[Problem details] Rewrite the listing lines starting with the line that contains "How do I perform: Collapse" and going on through the line that contains "Action: click(176, 549)", replacing "Hand tool" with "Pan tool" and keeping everything else unchanged. Return only those lines.

[Exercise material]
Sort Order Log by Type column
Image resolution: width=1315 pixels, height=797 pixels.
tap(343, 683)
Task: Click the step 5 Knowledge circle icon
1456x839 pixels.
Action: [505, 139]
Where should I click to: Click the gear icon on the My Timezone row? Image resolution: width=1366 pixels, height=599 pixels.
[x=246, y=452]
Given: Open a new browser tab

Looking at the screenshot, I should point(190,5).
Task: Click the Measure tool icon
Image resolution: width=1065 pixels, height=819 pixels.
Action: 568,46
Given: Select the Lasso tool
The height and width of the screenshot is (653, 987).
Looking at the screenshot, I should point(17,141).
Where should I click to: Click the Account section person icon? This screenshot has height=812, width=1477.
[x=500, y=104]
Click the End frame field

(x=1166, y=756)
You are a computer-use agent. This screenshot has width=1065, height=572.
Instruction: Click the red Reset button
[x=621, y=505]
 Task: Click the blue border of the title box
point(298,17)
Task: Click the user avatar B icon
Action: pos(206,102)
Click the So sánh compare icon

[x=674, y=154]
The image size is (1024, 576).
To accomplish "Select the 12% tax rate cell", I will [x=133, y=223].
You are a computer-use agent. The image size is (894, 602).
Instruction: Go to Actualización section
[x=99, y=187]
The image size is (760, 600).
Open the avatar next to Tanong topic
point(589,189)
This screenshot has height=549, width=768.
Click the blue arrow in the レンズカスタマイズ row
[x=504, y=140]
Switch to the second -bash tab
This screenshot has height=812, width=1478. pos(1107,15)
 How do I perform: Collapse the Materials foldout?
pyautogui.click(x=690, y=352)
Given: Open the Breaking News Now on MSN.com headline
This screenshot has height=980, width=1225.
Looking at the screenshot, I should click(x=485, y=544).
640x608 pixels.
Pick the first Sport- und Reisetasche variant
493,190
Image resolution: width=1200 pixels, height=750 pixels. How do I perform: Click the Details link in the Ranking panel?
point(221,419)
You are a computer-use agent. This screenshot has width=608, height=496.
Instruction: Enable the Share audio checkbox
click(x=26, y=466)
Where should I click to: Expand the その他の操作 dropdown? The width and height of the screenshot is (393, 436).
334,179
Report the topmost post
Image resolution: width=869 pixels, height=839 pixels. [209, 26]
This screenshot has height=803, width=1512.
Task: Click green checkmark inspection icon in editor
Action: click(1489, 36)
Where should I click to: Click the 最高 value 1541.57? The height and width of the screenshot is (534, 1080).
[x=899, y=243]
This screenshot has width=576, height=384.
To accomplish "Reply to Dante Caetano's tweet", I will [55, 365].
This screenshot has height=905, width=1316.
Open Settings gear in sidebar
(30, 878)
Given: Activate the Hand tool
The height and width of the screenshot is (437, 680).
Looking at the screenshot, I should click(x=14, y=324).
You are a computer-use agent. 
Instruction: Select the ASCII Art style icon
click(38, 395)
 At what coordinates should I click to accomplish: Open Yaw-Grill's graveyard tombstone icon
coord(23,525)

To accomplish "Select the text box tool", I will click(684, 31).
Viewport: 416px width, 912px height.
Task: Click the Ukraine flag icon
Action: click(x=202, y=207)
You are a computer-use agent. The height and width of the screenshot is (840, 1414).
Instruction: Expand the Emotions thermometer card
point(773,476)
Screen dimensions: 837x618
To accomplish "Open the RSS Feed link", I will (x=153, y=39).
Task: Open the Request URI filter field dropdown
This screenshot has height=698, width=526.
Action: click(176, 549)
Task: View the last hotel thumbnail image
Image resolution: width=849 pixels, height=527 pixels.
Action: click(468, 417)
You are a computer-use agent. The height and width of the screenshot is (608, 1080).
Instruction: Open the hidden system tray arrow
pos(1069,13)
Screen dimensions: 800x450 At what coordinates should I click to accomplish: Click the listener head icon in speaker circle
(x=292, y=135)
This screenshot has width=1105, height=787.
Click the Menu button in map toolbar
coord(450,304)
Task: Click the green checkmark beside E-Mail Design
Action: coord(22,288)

[Full answer]
 How do I perform: Collapse the Materials foldout?
pyautogui.click(x=690, y=352)
Given: Open the Breaking News Now on MSN.com headline
This screenshot has height=980, width=1225.
Looking at the screenshot, I should click(x=485, y=544).
640x608 pixels.
Pick the first Sport- und Reisetasche variant
493,190
Image resolution: width=1200 pixels, height=750 pixels. How do I perform: Click the Details link in the Ranking panel?
point(221,419)
You are a computer-use agent. This screenshot has width=608, height=496.
Instruction: Enable the Share audio checkbox
click(x=26, y=466)
Where should I click to: Expand the その他の操作 dropdown? The width and height of the screenshot is (393, 436).
334,179
Report the topmost post
Image resolution: width=869 pixels, height=839 pixels. [209, 26]
This screenshot has height=803, width=1512.
Task: Click green checkmark inspection icon in editor
Action: click(1489, 36)
Where should I click to: Click the 最高 value 1541.57? The height and width of the screenshot is (534, 1080).
[x=899, y=243]
This screenshot has width=576, height=384.
To accomplish "Reply to Dante Caetano's tweet", I will [55, 365].
This screenshot has height=905, width=1316.
Open Settings gear in sidebar
(30, 878)
Given: Activate the Pan tool
The height and width of the screenshot is (437, 680).
Looking at the screenshot, I should click(x=14, y=324).
You are a computer-use agent. 
Instruction: Select the ASCII Art style icon
click(38, 395)
 At what coordinates should I click to accomplish: Open Yaw-Grill's graveyard tombstone icon
coord(23,525)

To accomplish "Select the text box tool", I will click(684, 31).
Viewport: 416px width, 912px height.
Task: Click the Ukraine flag icon
Action: click(x=202, y=207)
You are a computer-use agent. The height and width of the screenshot is (840, 1414).
Instruction: Expand the Emotions thermometer card
point(773,476)
Screen dimensions: 837x618
To accomplish "Open the RSS Feed link", I will (x=153, y=39).
Task: Open the Request URI filter field dropdown
This screenshot has height=698, width=526.
Action: click(176, 549)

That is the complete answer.